# Saunders-roe facility Beaumaris Anglesey



## jindivik (Jan 9, 2010)

Hi all
here are a few images of the Saunders-roe flying boat factory on the Menai straits,which was used for modication/repair/overhaul of Catalina and Walrus flying boats ,during WW2


----------



## Lightbuoy (Jan 9, 2010)

Looks promising -similar to the old WW1 Airship Hangers at Cardington. Did you get any piccies inside? Thanks


----------



## night crawler (Jan 10, 2010)

Never realised it was there or I would have tried to visit when I went up there. No close up shot's does some one own it


----------



## jindivik (Jan 10, 2010)

night crawler said:


> Never realised it was there or I would have tried to visit when I went up there.

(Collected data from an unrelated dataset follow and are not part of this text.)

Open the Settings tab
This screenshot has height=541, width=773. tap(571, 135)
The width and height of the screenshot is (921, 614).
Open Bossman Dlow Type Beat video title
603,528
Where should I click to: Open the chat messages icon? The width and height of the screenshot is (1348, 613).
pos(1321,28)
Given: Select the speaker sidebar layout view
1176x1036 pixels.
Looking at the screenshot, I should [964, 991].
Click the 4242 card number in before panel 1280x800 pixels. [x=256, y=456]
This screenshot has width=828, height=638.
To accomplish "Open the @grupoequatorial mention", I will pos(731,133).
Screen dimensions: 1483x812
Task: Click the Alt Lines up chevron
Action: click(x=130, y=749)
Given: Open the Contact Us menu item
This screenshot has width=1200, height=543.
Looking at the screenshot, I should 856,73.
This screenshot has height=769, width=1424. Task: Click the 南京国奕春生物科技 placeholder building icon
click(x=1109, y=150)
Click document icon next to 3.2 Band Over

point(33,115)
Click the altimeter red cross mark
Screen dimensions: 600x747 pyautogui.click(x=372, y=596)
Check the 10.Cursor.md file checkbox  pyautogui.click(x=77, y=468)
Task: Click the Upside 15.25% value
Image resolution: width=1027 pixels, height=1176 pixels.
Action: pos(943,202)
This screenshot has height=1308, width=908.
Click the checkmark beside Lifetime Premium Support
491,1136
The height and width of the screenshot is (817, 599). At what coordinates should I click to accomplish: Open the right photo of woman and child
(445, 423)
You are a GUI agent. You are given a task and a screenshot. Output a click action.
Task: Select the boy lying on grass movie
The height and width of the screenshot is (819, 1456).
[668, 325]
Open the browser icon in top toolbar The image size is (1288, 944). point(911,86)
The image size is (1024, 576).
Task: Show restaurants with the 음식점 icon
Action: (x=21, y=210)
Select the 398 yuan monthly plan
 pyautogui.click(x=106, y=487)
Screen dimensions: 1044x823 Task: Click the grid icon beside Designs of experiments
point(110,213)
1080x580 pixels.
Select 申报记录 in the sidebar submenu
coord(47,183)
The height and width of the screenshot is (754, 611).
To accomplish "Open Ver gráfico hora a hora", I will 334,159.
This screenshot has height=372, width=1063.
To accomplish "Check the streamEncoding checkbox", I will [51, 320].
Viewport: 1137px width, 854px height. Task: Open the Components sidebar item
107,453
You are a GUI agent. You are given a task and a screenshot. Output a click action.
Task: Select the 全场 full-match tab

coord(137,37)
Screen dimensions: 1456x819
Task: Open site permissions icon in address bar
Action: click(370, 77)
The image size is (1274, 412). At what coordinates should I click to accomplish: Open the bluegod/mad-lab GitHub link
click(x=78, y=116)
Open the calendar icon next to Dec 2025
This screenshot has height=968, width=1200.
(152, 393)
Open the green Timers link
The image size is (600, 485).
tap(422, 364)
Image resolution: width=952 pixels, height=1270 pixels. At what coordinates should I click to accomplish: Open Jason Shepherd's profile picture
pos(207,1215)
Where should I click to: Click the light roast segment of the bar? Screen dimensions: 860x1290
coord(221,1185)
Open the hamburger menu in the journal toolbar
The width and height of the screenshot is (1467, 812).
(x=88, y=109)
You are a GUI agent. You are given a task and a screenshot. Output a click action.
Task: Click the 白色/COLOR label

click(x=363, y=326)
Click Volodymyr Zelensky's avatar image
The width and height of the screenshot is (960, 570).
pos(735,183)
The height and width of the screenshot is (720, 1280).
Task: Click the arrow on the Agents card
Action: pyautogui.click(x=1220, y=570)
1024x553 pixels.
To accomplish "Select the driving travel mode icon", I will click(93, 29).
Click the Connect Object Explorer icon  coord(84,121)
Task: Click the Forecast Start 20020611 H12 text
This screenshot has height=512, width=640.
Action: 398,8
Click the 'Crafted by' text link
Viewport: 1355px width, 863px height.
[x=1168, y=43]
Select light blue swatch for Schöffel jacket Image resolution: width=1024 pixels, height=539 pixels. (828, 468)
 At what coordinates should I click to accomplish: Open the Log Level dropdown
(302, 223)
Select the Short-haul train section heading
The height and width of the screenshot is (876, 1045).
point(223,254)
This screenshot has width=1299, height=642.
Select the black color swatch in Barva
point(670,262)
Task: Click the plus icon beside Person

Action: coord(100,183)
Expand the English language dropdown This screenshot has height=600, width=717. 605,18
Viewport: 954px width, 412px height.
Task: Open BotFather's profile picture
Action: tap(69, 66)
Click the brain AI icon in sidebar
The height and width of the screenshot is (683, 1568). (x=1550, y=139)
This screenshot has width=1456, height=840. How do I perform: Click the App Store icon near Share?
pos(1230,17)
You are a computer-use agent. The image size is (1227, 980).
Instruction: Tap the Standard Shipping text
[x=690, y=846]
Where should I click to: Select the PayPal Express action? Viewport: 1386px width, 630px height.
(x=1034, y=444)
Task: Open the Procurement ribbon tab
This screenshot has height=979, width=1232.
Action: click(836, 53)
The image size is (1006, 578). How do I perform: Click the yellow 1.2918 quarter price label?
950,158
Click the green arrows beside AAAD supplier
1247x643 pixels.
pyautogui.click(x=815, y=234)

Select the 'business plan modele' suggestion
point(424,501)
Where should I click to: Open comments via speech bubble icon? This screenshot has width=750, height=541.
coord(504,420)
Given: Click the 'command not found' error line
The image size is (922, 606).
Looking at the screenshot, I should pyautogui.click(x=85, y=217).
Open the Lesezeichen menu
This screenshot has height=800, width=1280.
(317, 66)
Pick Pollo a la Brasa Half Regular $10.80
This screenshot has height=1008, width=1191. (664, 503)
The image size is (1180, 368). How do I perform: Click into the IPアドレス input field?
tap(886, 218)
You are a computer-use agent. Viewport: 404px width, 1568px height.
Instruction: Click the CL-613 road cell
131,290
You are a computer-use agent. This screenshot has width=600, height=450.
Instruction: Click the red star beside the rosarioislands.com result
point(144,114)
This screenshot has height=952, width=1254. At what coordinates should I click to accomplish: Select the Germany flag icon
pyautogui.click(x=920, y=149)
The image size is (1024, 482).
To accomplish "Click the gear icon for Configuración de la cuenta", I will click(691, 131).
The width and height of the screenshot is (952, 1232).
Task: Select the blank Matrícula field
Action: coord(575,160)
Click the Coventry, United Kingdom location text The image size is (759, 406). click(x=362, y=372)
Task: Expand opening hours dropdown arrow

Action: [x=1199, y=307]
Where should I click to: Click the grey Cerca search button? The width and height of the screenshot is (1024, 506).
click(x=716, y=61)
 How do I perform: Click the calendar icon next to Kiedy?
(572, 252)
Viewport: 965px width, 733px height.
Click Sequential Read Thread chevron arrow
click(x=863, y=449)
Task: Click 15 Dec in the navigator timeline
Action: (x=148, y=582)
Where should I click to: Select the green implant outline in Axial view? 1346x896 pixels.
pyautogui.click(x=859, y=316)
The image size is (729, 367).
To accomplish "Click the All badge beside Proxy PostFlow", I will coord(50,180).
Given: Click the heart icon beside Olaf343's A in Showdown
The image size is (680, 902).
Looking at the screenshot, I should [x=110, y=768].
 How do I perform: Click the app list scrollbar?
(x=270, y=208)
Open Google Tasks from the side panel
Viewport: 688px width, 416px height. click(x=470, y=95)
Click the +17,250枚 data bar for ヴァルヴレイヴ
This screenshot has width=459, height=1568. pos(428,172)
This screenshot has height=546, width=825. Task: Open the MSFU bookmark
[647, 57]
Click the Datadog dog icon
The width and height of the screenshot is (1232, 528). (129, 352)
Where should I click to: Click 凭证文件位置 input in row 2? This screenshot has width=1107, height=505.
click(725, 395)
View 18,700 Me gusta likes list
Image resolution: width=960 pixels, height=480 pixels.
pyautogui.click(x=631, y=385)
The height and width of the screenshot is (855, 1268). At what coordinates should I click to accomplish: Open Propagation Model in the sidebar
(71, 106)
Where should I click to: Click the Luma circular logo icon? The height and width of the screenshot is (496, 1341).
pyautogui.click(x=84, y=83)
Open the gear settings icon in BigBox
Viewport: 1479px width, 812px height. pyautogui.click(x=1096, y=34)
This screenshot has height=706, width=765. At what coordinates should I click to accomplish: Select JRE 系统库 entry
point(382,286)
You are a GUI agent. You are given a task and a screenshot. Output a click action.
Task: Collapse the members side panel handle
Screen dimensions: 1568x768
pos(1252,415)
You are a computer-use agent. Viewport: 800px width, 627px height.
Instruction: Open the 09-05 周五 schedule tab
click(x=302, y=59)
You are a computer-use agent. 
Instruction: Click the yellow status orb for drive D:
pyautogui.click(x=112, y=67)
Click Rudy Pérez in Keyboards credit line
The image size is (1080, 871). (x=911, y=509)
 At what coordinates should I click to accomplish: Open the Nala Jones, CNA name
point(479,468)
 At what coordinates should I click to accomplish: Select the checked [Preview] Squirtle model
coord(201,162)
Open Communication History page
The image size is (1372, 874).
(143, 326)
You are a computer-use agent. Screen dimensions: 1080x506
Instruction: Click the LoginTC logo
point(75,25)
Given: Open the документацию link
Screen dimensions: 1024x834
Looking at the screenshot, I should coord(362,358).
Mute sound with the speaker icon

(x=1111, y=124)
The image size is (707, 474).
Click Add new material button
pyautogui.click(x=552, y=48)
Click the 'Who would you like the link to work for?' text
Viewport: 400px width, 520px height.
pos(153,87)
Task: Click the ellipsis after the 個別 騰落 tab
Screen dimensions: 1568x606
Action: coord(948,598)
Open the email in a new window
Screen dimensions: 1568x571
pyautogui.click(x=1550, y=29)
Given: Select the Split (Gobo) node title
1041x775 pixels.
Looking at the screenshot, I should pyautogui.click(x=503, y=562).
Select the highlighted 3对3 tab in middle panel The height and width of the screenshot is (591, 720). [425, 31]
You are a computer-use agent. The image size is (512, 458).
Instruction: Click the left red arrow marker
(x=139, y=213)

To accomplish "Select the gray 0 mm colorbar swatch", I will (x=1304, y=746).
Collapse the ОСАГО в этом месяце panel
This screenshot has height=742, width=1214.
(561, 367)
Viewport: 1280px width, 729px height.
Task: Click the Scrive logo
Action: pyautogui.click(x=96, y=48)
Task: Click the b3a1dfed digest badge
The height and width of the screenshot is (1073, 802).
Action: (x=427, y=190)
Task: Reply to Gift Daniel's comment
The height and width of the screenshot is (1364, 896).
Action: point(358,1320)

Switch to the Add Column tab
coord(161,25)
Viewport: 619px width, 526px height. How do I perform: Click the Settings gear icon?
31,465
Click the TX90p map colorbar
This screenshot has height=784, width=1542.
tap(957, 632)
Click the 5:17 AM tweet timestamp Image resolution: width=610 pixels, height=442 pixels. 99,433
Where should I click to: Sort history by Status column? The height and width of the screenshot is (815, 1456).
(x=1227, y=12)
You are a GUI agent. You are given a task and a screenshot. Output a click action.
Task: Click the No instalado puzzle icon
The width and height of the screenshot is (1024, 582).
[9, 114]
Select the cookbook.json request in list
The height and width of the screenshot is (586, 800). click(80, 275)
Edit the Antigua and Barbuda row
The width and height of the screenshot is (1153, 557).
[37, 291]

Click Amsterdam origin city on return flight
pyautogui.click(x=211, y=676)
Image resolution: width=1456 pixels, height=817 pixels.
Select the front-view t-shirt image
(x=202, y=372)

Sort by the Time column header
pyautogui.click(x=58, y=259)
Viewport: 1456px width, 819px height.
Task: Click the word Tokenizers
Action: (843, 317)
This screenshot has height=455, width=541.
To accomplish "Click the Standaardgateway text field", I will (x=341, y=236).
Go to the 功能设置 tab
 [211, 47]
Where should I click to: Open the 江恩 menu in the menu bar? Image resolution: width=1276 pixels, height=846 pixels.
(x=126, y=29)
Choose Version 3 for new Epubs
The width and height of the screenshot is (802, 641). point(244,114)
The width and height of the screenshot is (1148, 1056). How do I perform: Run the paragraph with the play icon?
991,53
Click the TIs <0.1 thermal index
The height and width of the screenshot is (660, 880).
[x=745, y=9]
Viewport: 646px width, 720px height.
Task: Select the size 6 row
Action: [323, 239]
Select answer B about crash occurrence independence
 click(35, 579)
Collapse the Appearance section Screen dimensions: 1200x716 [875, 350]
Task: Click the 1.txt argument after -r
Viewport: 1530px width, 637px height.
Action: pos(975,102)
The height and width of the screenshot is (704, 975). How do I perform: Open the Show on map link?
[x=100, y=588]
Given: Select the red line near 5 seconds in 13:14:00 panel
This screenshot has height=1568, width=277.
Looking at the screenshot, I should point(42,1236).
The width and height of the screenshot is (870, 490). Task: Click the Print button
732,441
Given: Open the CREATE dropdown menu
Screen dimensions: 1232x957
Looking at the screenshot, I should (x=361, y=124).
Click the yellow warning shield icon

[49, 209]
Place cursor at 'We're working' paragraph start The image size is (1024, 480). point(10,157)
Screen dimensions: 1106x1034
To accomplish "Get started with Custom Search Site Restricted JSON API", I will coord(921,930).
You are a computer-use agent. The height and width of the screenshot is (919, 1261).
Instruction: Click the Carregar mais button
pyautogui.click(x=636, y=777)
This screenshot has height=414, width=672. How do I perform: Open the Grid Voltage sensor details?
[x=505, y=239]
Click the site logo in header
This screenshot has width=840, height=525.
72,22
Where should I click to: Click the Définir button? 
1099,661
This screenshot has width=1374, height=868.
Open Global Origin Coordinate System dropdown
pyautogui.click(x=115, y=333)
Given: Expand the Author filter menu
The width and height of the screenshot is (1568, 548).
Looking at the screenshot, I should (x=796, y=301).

No close up shot's does some one own it



Hi there
it was used for storage,but now looks deserted,high fences by main gate but there is a small field down by the mooring point,which looks good to get very very close if you what i mean!!


----------



## Foxylady (Jan 10, 2010)

I like the look of that...looks interesting.


----------



## bobblehead (Jan 10, 2010)

*North wales explores*

Jindivik - looks like you are getting around all the North Wales Military stuff - v.nice

Also worth checking out the AA camp at llandudno and the other airfields on Angelsey etc 

Keep up the good work


----------